Tego nie wiadomo, jednak obstawiam, że prędzej czy później pojawią się na rynku.
Bestia, zdaje mi się, że to po prostu przez to, iż nawaliliśmy w jedynkę od premiery aż do launchu drugiej części. Mam podobne odczucia. Mecze prywatne w ogóle mnie nie rajcują. Każdy wychodzi i wchodzi jak chce. Zero emocji podczas zmagań a powinny być bo jest teraz 5 vs 5 więc i bluzgi z możliwościami większe, a.. tutaj lipa jednym słowem. Pamiętam jak grałem tydzień przed premierą np. z PacosM3, było śmiesznie, w(pipi)ienia, bluzgi, radość i satysfakcja. A wczoraj? cisza, pomrukiwania i .. "może wrócimy do jedynki?" - póki co wmawiamy sobie, że trzeba się nauczyć nowych zagrań. Owszem, fajnie się gra ze zgraną ekipą ale na PUBLICZNYCH meczach ofkoz jeśli nie ma lagów. Wtedy jest to co w pierwszej części.
Jeszcze coś Bestia, też spodziewałem się po singlu czegoś nie wiem sam czego, być może dlatego iż locuści nie wydają mi się już tacy przerażający, że trzeba tylko i wyłącznie zabijać ich z dystansu. Podczas pierwszego odpalenia Girsów 1 walczyłem tylko na dystans, po ostrym graniu online przez rok, odpaliłem singla i waliłem z szuta wszystkie ścierwa na insane bez problemu, a kiedyś wydawało się to nierealne. GoW 2 nie może nas (wyjadaczy) zaskoczyć zbytnio, IMO.

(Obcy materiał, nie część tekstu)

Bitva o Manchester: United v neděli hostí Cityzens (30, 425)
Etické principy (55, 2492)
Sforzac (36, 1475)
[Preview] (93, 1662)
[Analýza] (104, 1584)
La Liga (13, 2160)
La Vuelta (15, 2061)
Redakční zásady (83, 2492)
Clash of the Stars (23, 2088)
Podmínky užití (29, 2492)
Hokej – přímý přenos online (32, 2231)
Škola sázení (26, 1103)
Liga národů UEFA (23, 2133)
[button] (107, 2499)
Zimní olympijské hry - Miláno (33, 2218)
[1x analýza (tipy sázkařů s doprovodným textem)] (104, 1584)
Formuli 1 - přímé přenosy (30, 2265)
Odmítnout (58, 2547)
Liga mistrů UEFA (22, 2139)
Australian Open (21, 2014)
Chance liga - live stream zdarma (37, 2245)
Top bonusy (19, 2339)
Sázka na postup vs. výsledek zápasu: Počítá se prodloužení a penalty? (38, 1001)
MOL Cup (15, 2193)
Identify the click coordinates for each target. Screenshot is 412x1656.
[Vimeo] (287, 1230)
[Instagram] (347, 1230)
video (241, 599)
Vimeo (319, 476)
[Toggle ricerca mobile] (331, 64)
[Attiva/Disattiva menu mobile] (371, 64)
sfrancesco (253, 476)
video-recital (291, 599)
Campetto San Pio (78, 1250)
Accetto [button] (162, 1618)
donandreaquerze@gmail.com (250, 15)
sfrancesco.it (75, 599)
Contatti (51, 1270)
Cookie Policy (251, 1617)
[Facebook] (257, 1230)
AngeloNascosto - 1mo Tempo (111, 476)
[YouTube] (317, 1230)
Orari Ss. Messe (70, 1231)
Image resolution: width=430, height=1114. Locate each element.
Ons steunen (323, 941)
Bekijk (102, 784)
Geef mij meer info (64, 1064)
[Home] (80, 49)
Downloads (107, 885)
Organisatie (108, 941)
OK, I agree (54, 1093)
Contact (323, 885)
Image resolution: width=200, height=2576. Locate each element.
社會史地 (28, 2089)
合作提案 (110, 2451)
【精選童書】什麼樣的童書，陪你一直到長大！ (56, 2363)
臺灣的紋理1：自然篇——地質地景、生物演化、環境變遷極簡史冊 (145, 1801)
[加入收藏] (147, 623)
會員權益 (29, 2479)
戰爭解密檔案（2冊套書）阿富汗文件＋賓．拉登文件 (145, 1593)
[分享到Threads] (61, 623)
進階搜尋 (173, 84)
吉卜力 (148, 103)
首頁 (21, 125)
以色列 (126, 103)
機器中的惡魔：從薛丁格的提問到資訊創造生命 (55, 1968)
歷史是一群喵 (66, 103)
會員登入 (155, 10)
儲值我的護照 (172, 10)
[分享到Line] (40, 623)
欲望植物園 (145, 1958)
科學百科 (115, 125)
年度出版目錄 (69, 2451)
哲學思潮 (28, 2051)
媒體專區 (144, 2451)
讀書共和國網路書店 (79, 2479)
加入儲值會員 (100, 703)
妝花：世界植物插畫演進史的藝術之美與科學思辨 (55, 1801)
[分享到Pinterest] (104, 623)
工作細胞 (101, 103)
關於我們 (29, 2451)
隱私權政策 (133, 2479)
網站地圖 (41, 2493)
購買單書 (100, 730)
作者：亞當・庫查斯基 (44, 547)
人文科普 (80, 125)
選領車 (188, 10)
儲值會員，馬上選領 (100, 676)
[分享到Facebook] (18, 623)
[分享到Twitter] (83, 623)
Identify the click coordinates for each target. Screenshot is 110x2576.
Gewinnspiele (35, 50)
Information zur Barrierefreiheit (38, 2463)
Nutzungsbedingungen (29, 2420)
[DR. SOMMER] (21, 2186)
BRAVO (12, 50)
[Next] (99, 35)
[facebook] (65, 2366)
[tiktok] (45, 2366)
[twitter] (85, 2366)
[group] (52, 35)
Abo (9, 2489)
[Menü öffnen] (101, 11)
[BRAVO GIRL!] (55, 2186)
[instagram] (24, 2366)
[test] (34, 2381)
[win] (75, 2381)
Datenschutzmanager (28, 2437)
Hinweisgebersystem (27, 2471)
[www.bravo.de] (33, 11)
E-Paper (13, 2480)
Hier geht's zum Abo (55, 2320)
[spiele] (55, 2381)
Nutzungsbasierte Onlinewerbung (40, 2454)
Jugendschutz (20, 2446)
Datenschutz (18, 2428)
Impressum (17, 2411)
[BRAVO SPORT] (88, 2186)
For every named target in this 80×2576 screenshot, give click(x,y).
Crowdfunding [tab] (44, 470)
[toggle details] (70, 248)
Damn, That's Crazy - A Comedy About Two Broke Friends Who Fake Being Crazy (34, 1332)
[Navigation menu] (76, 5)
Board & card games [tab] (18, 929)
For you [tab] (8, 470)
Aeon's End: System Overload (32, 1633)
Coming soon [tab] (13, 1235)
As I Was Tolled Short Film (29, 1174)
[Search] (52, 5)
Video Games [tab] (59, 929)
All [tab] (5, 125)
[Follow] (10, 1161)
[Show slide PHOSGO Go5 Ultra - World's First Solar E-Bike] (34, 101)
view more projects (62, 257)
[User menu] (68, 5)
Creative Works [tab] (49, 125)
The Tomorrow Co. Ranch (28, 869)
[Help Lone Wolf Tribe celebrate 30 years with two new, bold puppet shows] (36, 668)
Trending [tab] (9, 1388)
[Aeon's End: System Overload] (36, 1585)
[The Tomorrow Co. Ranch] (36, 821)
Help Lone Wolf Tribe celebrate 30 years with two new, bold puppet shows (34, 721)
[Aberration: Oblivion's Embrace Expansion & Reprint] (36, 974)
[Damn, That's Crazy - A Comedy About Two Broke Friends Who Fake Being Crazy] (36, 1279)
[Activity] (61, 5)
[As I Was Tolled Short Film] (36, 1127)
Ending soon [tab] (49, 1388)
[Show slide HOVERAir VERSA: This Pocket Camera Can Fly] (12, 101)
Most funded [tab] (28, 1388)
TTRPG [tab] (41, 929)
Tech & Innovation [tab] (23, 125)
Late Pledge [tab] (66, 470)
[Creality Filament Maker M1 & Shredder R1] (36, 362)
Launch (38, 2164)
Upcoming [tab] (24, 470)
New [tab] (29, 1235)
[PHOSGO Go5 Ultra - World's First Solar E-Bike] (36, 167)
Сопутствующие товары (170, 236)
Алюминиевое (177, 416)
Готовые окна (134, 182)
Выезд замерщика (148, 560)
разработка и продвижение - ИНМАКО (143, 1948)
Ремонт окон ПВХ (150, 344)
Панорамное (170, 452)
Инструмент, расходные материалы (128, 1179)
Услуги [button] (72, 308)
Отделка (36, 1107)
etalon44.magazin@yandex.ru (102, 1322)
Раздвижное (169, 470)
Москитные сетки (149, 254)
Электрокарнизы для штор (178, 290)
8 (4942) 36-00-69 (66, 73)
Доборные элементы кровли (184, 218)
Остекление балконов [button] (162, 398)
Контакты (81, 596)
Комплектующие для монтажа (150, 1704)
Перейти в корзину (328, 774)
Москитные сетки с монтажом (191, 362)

Publiki są rewelacyjne, tryby gry również. Horda do zaliczenia wg. mnie na RAZ, żeby kopsnąć acziwa, a po co się silić na insane skoro na najniższym poziomie osiągnięcie i tak wpadnie. Jeszcze 3 levele i odstawiam Horde bo po którymś tam levelu zaczyna wiać nudą - schematy. Boty tępe.